The recent expansion of the School-Based Health Service (SBHS) to decile three secondary schools is further reducing barriers that prevent students from accessing healthcare services.
Under the service, nurses who have experience working with young people, are working within decile 1-3 schools to offer personal health services that include assessment, treatment and referral options on-site. The presence of a nurse within the school makes access to healthcare much easier for students.
One of the decile three schools that has been part of the service’s expansion is Hato Paora College, on the outskirts of Feilding. Registered Nurse Dale Phillips-Tuivaga operates the service at the college, where she deals with the usual bumps and scrapes of school life, but also takes a holistic approach to the health of the students.
She said: “While we have the normal sports injuries, and illnesses that come along with life at a boarding school, there is also a lot more to the care. Being available to provide advice on a number of social and emotional issues is also an important function of the job.”
Conducting a HEADSS assessment for all year nine students is another role that the SBHS provides.
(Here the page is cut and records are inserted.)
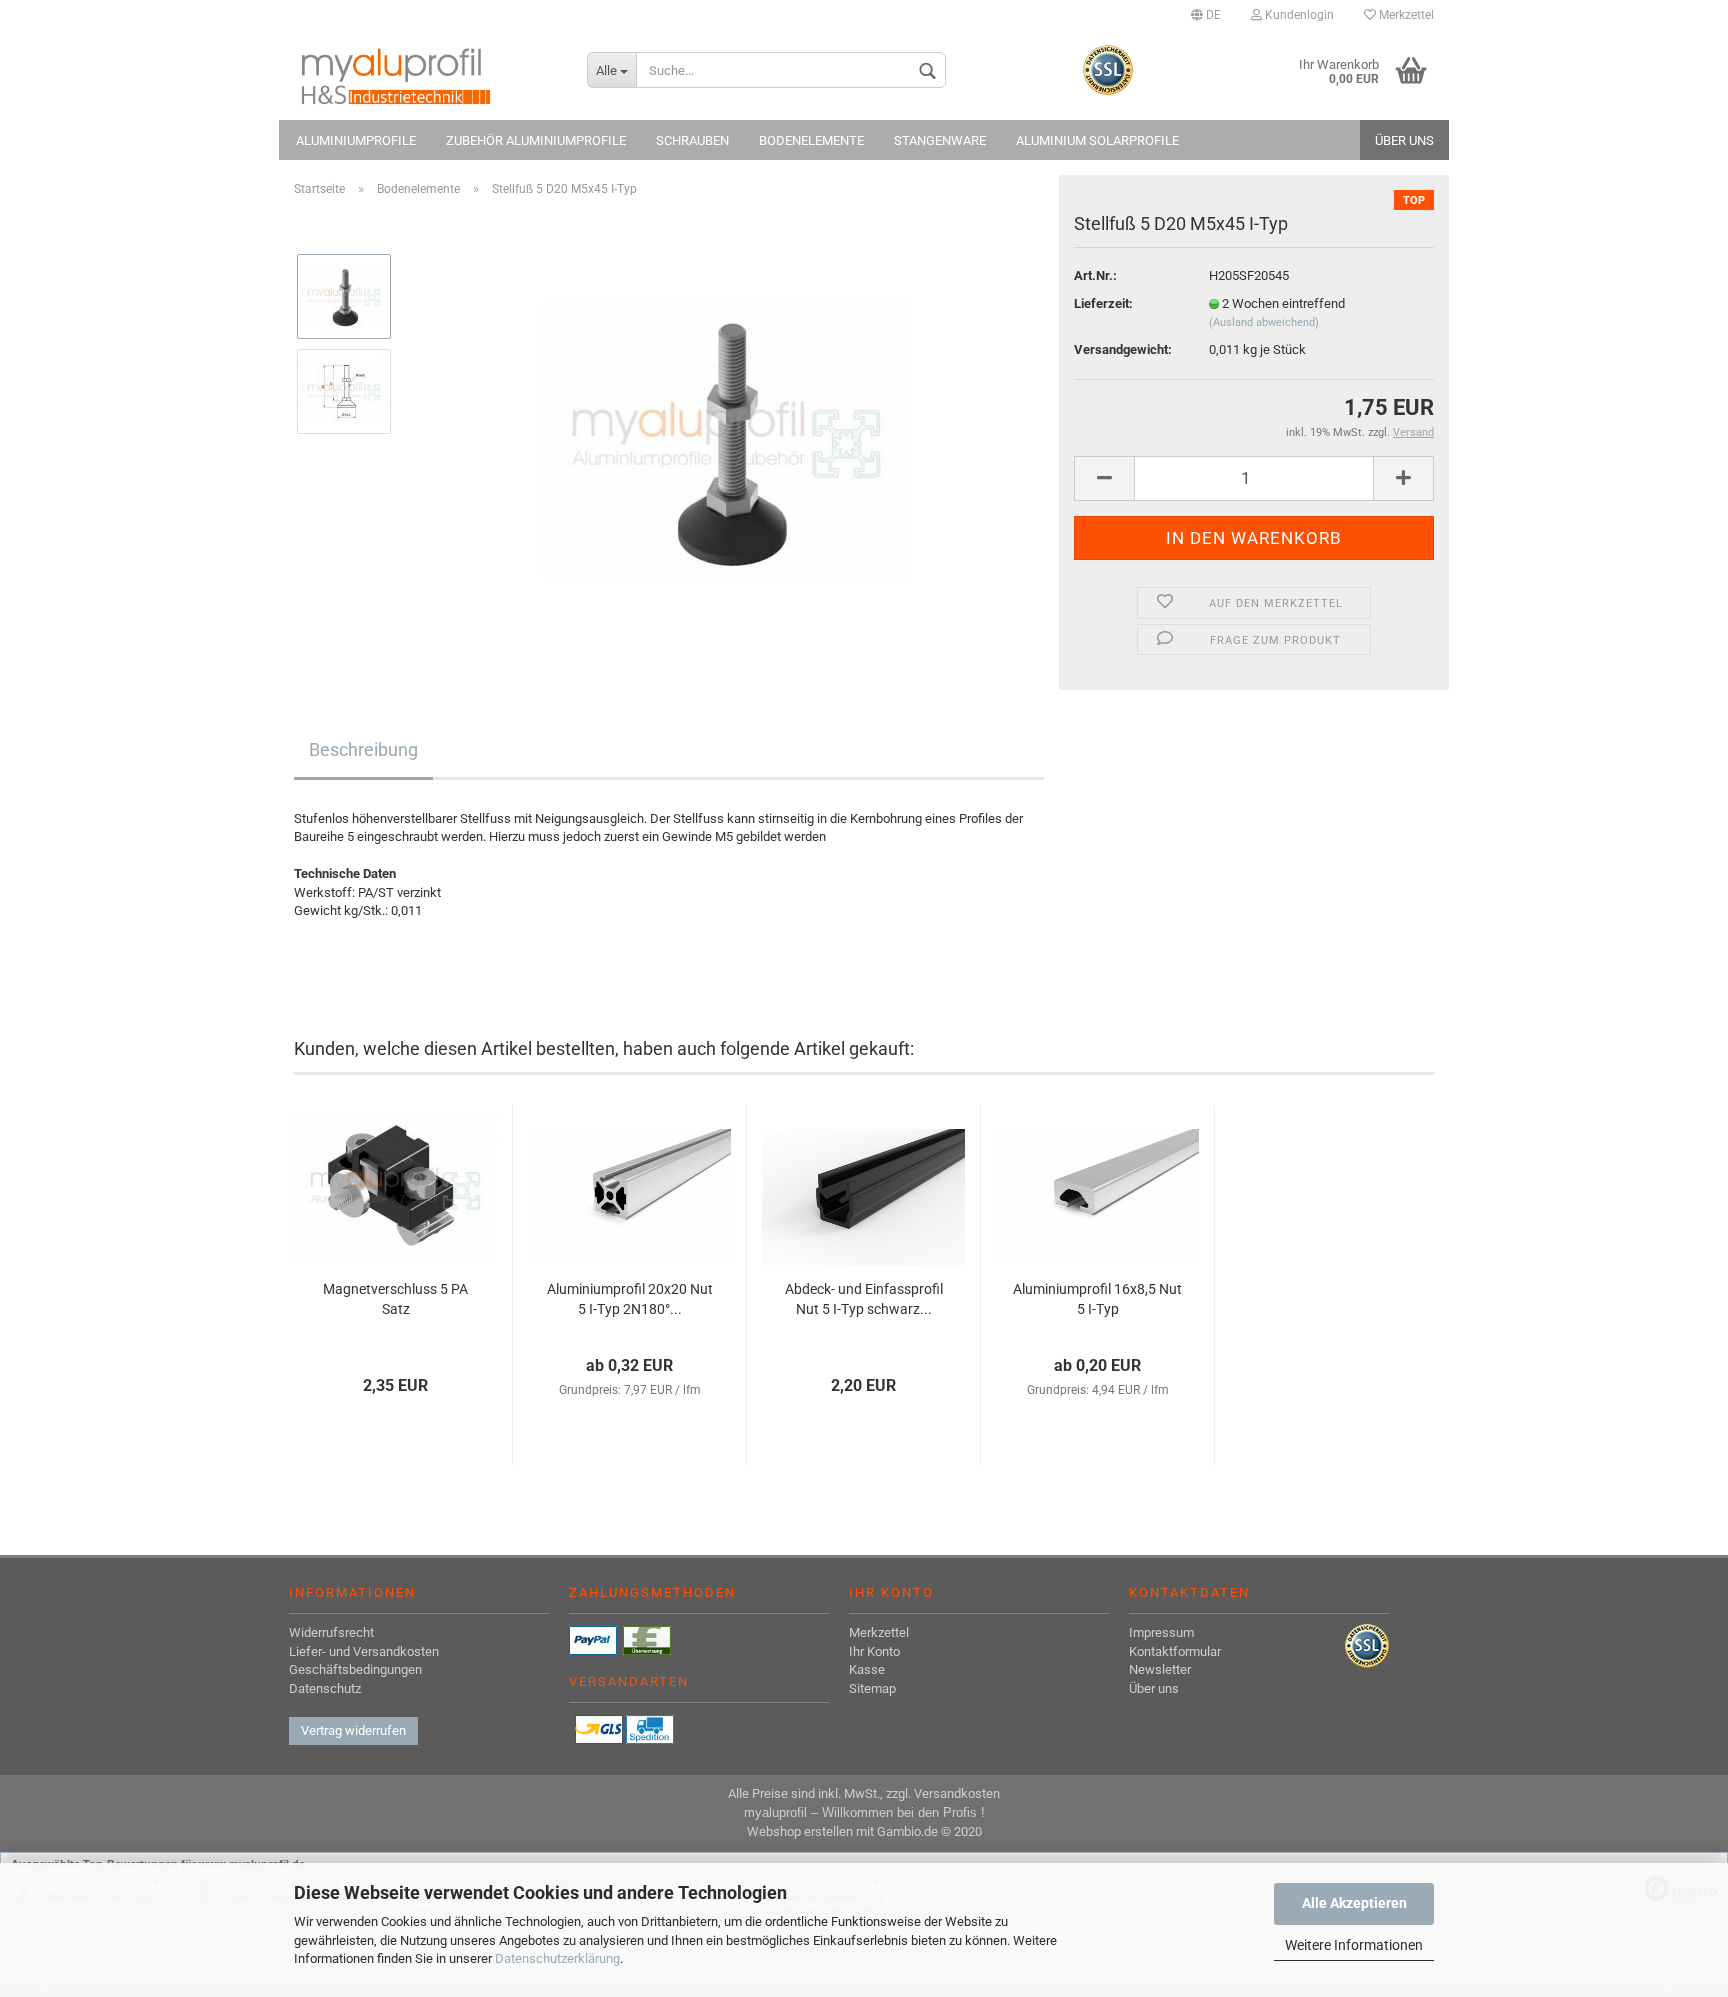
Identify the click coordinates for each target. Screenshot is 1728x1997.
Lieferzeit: (1103, 303)
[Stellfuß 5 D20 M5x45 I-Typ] (726, 437)
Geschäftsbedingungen (355, 1669)
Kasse (867, 1669)
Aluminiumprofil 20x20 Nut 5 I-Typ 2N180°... (630, 1299)
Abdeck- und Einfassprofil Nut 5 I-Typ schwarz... (864, 1299)
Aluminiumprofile (356, 140)
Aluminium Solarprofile (1097, 140)
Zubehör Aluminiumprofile (536, 140)
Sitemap (872, 1688)
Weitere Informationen (1354, 1945)
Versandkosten (957, 1793)
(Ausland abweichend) (1264, 322)
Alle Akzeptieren (1354, 1903)
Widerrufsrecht (331, 1632)
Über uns (1404, 140)
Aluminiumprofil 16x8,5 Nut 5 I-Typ (1097, 1299)
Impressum (1161, 1632)
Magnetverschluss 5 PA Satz (395, 1299)
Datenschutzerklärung (557, 1958)
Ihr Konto (874, 1651)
This assessment encompasses the student’s home life, as well as physical, social and developmental health. A holistic assessment such as this allows nurses to gain a wider view of the students’ needs.
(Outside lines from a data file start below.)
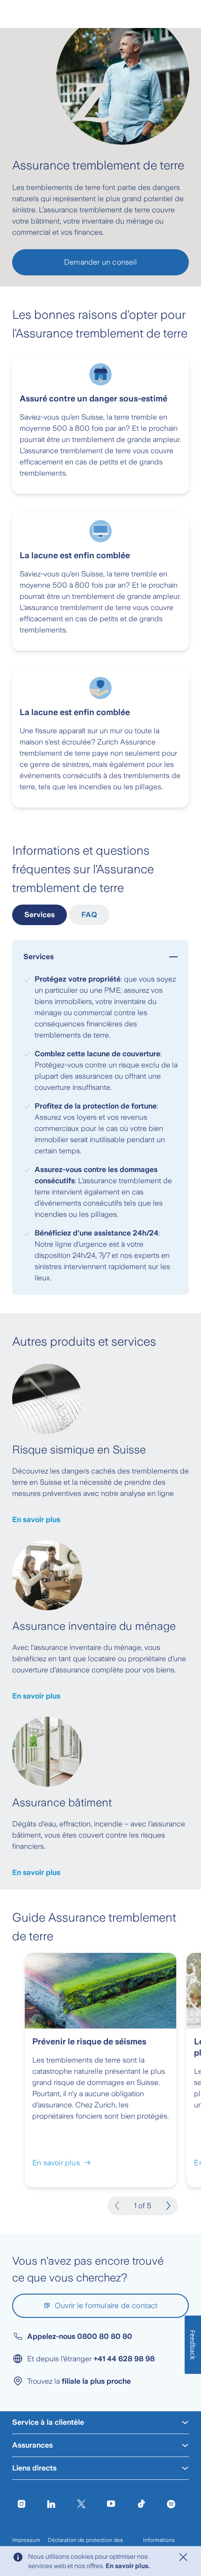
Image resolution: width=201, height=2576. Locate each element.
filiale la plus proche (96, 2381)
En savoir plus (36, 1519)
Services (39, 915)
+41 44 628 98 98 (124, 2359)
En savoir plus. (128, 2565)
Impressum (26, 2540)
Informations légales (159, 2544)
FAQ (89, 915)
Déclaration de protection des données (85, 2544)
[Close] (183, 2557)
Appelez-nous (79, 2336)
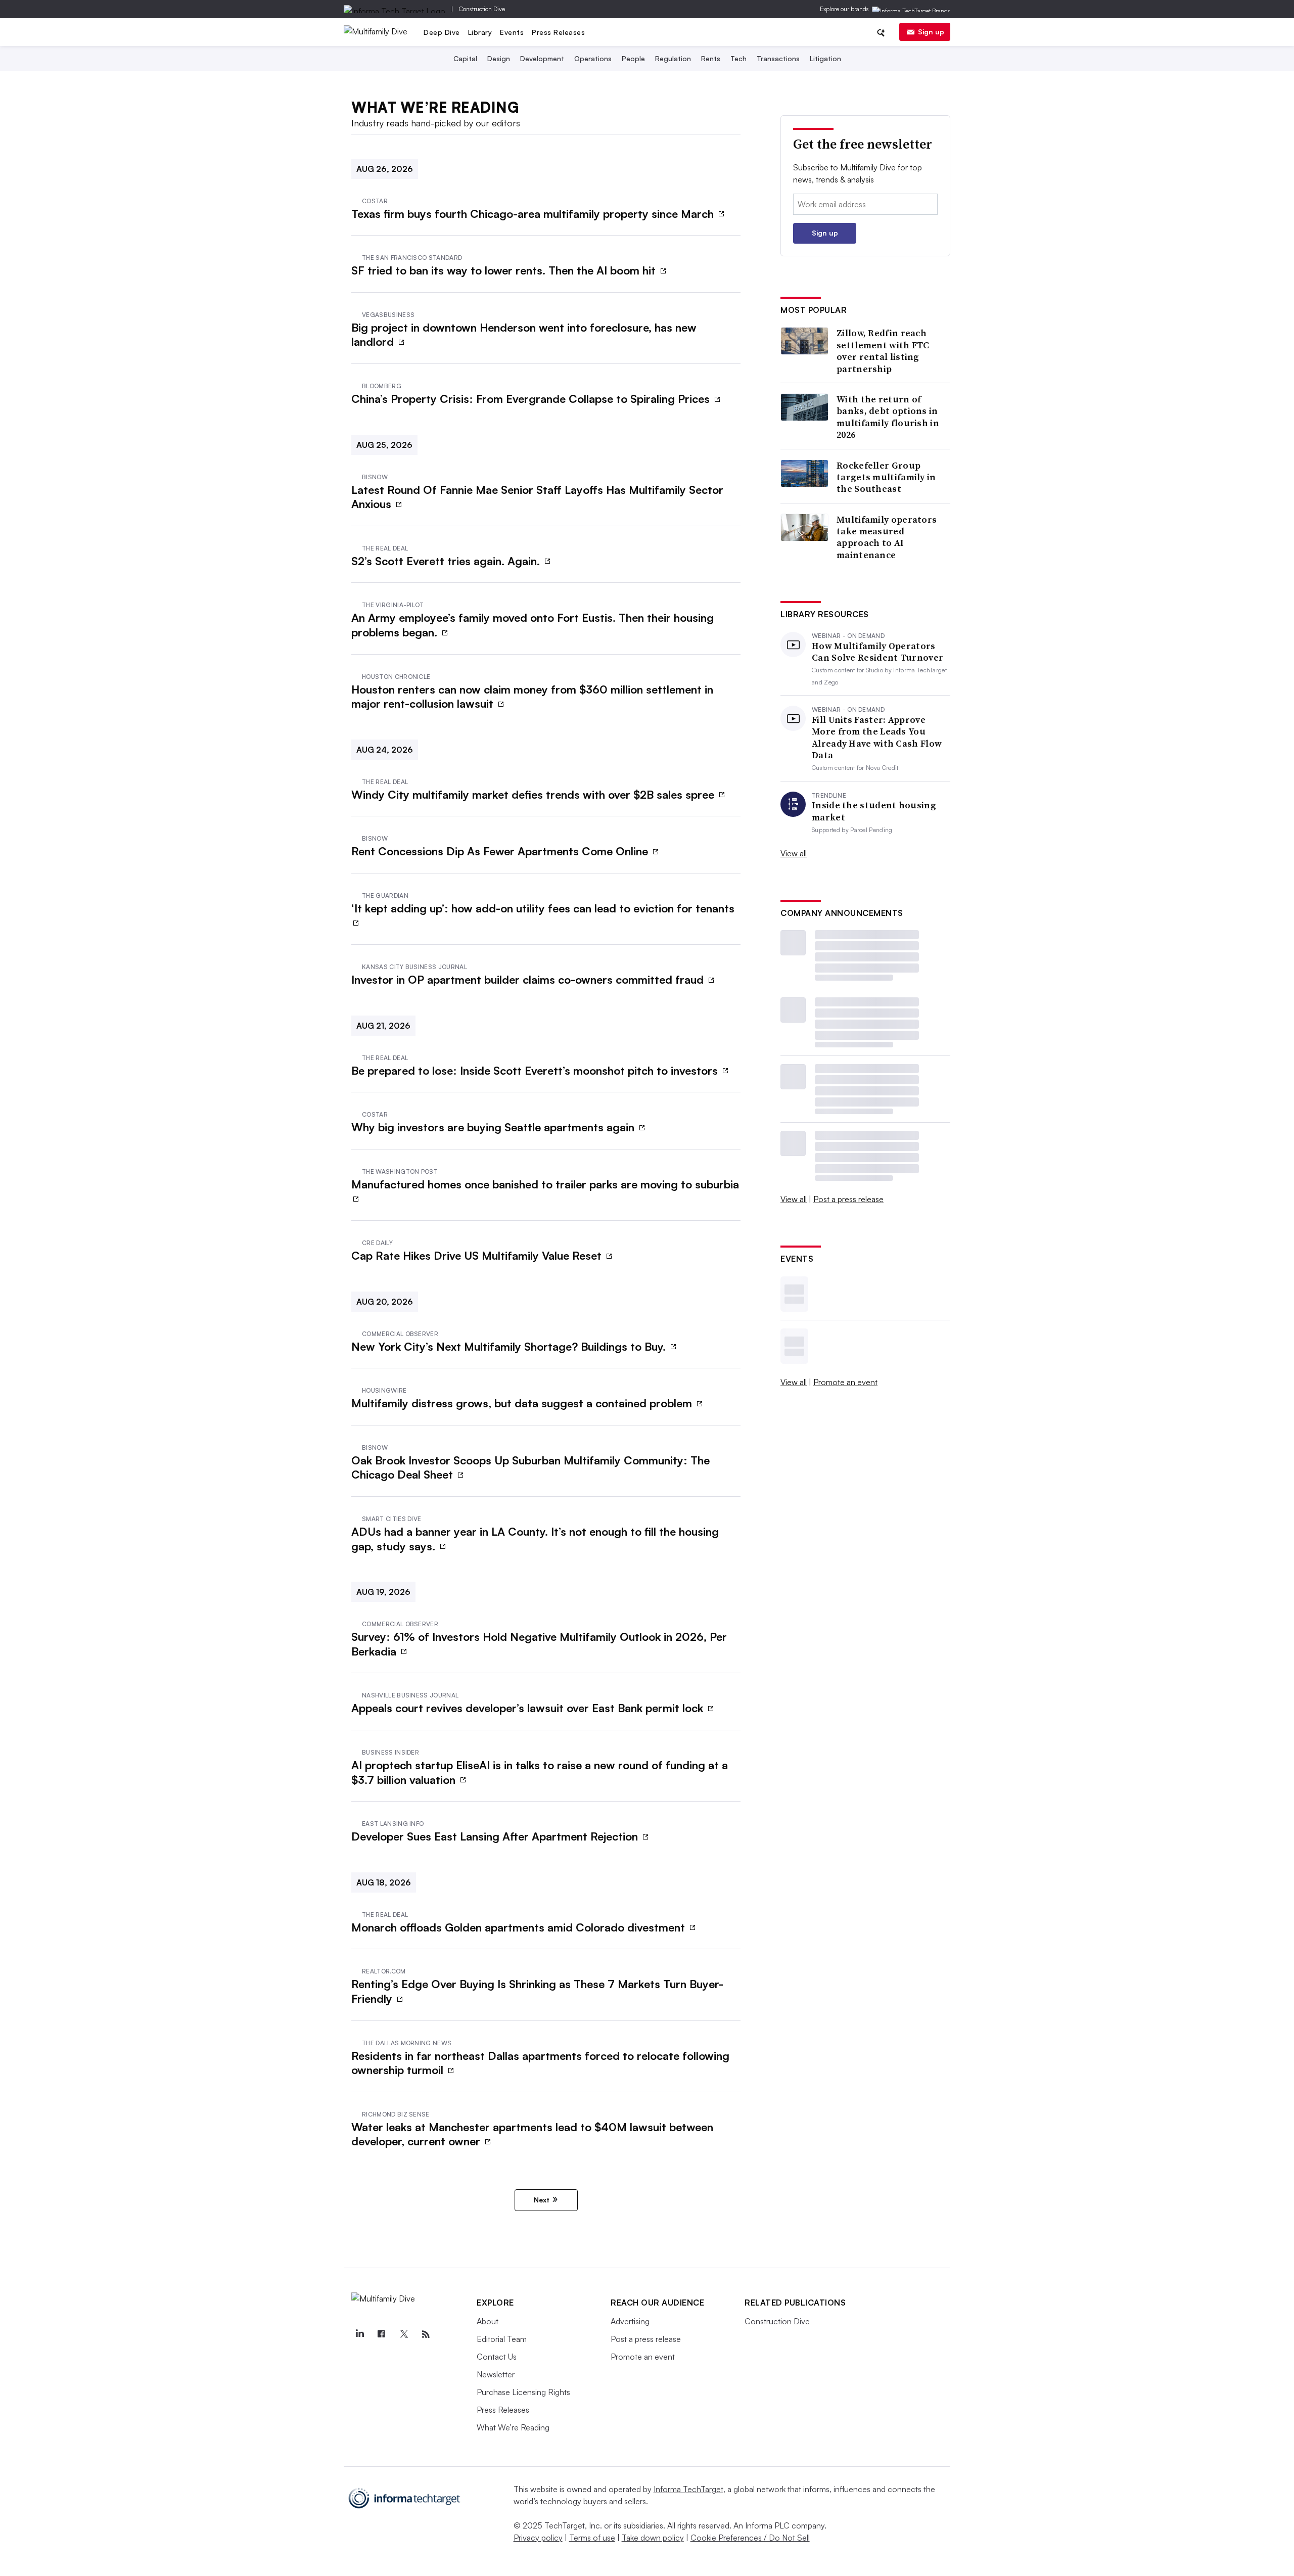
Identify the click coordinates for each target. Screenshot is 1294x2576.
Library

For Dale, health promotion is another beneficial part of her role. A recent example was the organising of a team of nurses to visit the school to provide influenza vaccinations.
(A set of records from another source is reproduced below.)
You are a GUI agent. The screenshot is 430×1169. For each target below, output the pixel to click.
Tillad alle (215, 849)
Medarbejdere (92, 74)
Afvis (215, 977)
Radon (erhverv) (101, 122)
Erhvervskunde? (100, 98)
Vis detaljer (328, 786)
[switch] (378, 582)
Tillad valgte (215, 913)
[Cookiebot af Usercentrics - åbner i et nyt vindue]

“In any school environment, diseases can spread easily, and it is important that we as nurses inform the students of health. Being within the schools gives us an ability to provide these sorts of health promotion messages directly to the students.
“To me, we just need to make sure that we are doing all we can to look after the adolescents in our care.”
MDHB Portfolio Manager, Child and Youth Health Barb Bradnock is pleased with the results of the rollout of the School Based Health Services.
“The scheme has been well received by pupils and the wider school community. The expansion to include decile three schools means that we are able to further reduce the obstacles that may prevent young people in our region from accessing healthcare.”